Optical tissue images segmentation method of ironmaking coke based on MD-UNet

Abstract

Addressing the challenge of unclear segmentation boundaries arising from multi-component aliasing in coke optical tissue images, this paper proposes a MD-UNet semantic segmentation model. This model employs VGG16 as its backbone network and incorporates the CloAttention module at the deepest level of the encoder. By leveraging context-aware local enhancement and a global attention mechanism, CloAttention enables the model to focus better on critical image regions and enhances the perception of the complex textures inherent in coke optical tissues. Furthermore, a multi-branch dilated fusion (MBDF) module has been designed to replace the conventional convolution modules in the decoder. This substitution aims to effectively preserve and integrate multi-scale information, thereby enriching feature representation and mitigating information loss and detail blurring.
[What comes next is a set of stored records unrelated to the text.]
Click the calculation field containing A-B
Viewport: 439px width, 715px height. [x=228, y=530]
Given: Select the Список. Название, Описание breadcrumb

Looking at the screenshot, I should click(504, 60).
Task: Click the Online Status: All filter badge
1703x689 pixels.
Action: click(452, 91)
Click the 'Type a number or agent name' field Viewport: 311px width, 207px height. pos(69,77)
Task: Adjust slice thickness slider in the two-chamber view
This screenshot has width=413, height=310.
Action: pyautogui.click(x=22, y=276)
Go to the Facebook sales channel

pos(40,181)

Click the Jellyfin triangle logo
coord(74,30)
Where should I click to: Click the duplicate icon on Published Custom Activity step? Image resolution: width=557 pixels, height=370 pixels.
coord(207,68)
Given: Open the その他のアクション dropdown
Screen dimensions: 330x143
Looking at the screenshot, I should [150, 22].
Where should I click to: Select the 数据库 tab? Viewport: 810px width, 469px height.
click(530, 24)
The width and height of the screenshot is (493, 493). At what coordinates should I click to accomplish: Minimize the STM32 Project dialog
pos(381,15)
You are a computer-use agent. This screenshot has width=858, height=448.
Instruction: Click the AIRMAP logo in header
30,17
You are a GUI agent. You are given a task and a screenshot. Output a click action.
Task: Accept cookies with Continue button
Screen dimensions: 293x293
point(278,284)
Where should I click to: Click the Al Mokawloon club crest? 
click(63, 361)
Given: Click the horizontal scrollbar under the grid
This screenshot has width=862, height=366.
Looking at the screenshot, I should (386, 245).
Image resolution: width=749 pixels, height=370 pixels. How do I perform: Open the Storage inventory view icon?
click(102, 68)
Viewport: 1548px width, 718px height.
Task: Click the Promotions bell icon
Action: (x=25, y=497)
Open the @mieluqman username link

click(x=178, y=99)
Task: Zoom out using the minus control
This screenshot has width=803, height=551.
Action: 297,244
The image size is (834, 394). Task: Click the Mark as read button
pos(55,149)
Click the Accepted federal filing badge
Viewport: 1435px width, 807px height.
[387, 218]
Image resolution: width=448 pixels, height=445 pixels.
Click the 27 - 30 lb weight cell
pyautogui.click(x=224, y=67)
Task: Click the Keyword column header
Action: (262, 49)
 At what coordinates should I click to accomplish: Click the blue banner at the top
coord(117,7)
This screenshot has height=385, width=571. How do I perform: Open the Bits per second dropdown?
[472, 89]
Finally, the GELU activation function is adopted in place of ReLU to address the vanishing gradient problem encountered during network training. Comparative experiments on semantic segmentation models demonstrate that the proposed MD-UNet model achieves the most superior segmentation performance on coke optical tissues, reaching mIoU and F1-Score values of 88.72% and 94.28%, respectively. These results significantly outperform traditional semantic segmentation models, thereby validating the effectiveness of MD-UNet in enhancing the segmentation accuracy of coke optical tissues.